The Mean Bean – How to Make the Ultimate Veggie Burger
For years I have made veggie burger after burger with many different ingredients. First off, my goal in mind with this Veggie Burger is to make the best quality pattie with the most nutrition. Being vegan and not vegetarian this poses quite the challenge when it comes to binding veggie burgers. Furthermore, I can’t tell you how many times I made a pattie that disintegrated to only create a huge mess on my frying pan, or ended up being dry like cardboard. With years of experience from cooking different ethnic cuisines, I have got the science of binding down to an art form.
When making Vegetable Burgers, the biggest challenge is finding the right binders that can withstand the creation, and cooking process. I personally prefer the two step cooking method, going from frying pan to a pre-heated oven. In any event, I have taken my years of experience in making these vegetable patties and created a small guide for y’all to use, and guess what, you can make them gluten free without vital wheat gluten.
Creating the ultimate Veggie Burger Starts with great ingredients
Dry beans coupled with flaxseed are the two main ingredients alongside a mix of oils for moisture. Moreover all you have to do is grind down some dried beans in a food processor or blender to make the flour necessary to piece these super healthy burgers together.
To say nothing of, my personal favorite mix is to make them with mung bean, and lentils. Not only are the two legumes super food, but they also have tons of flavor, texture and a heartiness expected from vegetable patties.
All in all the the two flours together with our binder, flaxseed create the perfect pasty consistency needed to mold and make vegetarian burgers.
How to make the Ultimate Veggie Burger
First off you are going to need these ingredients
1 1/2 cups dried green lentil 1 1/2 cups dried mung bean (preferably shelled) 3/4 - 1 cup milled flax seed 1/2 cup Cold Pressed Extra Virgin Coconut Oil 1/2 cup Unfiltered California Estate Extra Virgin Olive Oil 1 Tsp Curry 3 Tsp Salt 5 Cups of water (or more depending on the dryness of the bean)
Second begin by processing the green lentil into a fine flour, then repeat the process with the mung bean. Finally, put all the dry ingredients into one huge mixing bowl. Furthermore the end result of all the dried ingredients should look like the picture on the left. Personally I love the taste of dill, so I added 1/4 bunch of dried dill to the dry mix.

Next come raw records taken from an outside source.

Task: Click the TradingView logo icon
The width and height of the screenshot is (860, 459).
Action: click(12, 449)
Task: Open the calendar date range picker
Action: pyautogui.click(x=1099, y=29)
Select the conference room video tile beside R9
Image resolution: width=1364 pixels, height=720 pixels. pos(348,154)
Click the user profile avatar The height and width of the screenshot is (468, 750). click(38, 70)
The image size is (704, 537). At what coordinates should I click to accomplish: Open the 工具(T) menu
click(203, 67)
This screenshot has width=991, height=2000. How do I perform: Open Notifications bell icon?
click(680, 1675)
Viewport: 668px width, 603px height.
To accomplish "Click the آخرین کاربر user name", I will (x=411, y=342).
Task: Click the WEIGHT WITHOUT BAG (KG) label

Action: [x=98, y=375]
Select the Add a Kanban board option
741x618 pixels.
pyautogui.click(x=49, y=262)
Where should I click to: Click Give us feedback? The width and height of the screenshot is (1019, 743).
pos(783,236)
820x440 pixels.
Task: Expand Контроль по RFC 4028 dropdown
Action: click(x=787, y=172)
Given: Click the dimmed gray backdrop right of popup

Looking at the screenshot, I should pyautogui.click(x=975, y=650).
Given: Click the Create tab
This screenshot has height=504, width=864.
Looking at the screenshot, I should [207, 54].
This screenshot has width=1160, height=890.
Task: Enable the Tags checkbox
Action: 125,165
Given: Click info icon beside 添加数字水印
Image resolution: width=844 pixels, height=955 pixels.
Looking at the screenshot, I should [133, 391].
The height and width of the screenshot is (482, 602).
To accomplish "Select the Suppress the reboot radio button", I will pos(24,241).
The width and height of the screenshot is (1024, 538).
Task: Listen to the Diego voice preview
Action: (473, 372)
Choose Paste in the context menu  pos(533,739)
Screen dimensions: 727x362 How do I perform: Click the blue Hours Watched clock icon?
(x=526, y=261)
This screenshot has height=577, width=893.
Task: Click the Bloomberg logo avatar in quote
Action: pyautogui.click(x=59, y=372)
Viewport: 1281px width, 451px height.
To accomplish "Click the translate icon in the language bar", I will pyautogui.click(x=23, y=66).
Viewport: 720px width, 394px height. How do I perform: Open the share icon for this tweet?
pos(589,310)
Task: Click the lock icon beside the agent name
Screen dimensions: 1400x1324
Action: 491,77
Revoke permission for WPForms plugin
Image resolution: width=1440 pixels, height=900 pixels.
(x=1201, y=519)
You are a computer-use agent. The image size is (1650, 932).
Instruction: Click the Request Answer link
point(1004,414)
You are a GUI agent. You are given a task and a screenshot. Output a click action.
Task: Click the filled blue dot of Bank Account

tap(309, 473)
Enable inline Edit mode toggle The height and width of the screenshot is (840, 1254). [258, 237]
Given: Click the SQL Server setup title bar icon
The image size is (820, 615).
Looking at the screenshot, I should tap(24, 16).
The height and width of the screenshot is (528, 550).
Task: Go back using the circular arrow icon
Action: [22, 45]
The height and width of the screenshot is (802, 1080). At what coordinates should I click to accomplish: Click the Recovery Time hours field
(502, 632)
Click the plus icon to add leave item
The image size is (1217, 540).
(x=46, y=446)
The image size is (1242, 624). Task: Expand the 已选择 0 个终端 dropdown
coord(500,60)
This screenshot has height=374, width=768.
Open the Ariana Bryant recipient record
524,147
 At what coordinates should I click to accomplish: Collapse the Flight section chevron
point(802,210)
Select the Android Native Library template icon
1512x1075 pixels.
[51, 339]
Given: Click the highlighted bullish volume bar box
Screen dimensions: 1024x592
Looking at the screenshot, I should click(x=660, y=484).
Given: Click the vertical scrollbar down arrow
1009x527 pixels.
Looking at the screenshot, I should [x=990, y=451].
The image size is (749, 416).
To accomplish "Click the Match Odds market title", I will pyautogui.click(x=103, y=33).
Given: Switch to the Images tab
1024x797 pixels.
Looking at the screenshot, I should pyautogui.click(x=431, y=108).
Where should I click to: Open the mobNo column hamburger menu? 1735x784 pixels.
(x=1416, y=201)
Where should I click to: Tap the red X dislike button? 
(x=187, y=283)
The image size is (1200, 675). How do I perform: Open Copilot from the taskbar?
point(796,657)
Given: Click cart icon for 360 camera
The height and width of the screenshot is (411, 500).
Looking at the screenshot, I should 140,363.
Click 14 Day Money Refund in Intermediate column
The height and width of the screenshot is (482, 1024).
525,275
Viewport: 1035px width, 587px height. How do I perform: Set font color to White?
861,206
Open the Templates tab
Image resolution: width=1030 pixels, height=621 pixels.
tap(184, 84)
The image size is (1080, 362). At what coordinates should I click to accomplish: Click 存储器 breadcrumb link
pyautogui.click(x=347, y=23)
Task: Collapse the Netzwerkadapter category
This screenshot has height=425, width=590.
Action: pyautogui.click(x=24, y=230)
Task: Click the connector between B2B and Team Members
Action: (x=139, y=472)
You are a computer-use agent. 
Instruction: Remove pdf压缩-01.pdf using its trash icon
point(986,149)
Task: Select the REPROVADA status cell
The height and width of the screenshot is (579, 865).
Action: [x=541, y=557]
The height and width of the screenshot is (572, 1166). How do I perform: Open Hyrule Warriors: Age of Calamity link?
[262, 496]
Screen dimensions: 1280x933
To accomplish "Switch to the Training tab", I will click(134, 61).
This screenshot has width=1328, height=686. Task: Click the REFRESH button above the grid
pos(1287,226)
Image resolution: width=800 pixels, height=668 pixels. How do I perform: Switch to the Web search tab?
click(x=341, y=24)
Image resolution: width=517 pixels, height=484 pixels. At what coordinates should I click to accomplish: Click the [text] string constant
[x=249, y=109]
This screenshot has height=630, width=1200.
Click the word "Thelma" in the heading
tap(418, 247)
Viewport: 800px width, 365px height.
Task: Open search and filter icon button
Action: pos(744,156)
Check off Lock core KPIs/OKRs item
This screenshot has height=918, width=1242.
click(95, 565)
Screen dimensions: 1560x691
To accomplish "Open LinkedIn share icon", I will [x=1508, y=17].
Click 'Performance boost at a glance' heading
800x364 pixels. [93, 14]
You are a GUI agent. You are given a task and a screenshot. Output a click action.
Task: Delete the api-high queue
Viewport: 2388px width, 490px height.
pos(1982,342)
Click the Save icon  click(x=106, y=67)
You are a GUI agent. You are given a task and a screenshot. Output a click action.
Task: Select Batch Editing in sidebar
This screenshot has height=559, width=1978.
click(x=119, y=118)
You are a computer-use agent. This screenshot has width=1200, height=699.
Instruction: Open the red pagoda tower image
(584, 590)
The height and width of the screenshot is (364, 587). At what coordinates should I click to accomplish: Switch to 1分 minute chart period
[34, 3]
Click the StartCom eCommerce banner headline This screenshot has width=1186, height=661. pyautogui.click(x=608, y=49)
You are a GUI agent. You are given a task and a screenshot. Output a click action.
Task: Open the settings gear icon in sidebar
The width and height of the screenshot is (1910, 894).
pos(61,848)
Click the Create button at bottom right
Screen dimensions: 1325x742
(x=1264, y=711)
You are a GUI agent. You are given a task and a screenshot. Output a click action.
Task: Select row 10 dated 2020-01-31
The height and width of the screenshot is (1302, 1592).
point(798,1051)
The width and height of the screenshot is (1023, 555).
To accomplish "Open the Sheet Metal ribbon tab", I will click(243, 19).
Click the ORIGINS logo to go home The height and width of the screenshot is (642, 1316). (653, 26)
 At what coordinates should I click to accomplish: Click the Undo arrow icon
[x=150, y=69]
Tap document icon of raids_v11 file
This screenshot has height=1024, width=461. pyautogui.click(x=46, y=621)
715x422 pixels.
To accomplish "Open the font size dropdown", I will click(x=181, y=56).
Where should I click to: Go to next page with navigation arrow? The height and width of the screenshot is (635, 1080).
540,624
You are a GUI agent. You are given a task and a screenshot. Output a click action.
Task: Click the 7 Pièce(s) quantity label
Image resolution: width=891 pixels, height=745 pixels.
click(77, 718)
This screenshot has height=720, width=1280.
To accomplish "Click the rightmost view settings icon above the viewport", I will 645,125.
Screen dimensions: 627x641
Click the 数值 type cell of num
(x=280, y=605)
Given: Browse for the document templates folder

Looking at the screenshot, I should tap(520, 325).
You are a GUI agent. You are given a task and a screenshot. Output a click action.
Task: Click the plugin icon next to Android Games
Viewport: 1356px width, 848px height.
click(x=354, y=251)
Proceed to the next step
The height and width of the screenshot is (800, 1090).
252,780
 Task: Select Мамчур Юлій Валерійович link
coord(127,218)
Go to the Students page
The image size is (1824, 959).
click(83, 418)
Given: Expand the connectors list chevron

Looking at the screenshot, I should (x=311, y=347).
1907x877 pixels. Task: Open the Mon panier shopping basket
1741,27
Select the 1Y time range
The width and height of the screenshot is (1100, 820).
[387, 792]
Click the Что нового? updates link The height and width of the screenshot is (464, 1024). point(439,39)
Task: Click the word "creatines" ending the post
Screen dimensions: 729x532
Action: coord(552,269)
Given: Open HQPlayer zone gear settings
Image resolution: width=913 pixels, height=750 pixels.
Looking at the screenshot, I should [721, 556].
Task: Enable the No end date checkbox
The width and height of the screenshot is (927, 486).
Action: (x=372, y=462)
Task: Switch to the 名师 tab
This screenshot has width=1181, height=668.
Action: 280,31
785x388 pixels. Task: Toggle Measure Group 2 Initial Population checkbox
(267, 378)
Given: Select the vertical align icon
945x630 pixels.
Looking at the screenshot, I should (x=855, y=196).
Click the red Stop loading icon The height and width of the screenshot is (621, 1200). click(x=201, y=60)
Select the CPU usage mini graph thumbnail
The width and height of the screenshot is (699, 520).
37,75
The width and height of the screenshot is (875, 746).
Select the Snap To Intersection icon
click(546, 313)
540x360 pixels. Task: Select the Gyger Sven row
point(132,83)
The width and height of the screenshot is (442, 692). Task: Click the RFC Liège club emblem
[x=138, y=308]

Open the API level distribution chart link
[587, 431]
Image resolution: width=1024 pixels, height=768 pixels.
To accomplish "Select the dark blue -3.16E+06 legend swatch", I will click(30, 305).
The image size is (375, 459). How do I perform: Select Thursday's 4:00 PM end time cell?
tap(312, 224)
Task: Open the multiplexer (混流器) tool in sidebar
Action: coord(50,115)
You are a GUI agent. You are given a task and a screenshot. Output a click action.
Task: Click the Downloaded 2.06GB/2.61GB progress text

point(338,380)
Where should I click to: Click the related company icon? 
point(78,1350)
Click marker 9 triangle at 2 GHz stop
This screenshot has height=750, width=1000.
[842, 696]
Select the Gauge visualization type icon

Moreover, you are going to add the water and the oil. Use your hands or a wooden spatula to incorporate all of the ingredients. Once you are done mixing the ingredients the wet mix should look like the picture shown on the right. In either case the consistency should be that of a thick paste, and easily moldable.
Cooking the Ultimate Veggie Burger
With the wet mix pre made, now all you are going to have to do is get some oil hot enough for frying. As mentioned above, I prefer cooking these with the two step method to ensure proper cooking. Beans and legumes need to be completely cooked through because they have an enzyme inside that prohibits the digestion process.
Then the next step is to mold the patties into a proper thickness to ensure easy cooking. Additionally the raw veggie pattie should hold the mold even if you place them side ways as pictured. Once you have molded all the patties start shallow frying them in medium heat. I used a mix of coconut oil and olive oil to fry them.
Once the patties are golden brown all over they are ready for baking. Begin preheating the oven at 425 mid way through completing the fry for the vegetable burgers.
In short, you are going to bake these veggie patties for about 18 – 28 minutes. Some ovens are more efficient than others. You may want to have a sample vegetable burger that you are going to start testing around the 18 minute mark to make sure you don’t burn them.
By and large, Eating clean is the first step to a healthy lifestyle. Overall exercise is just as important.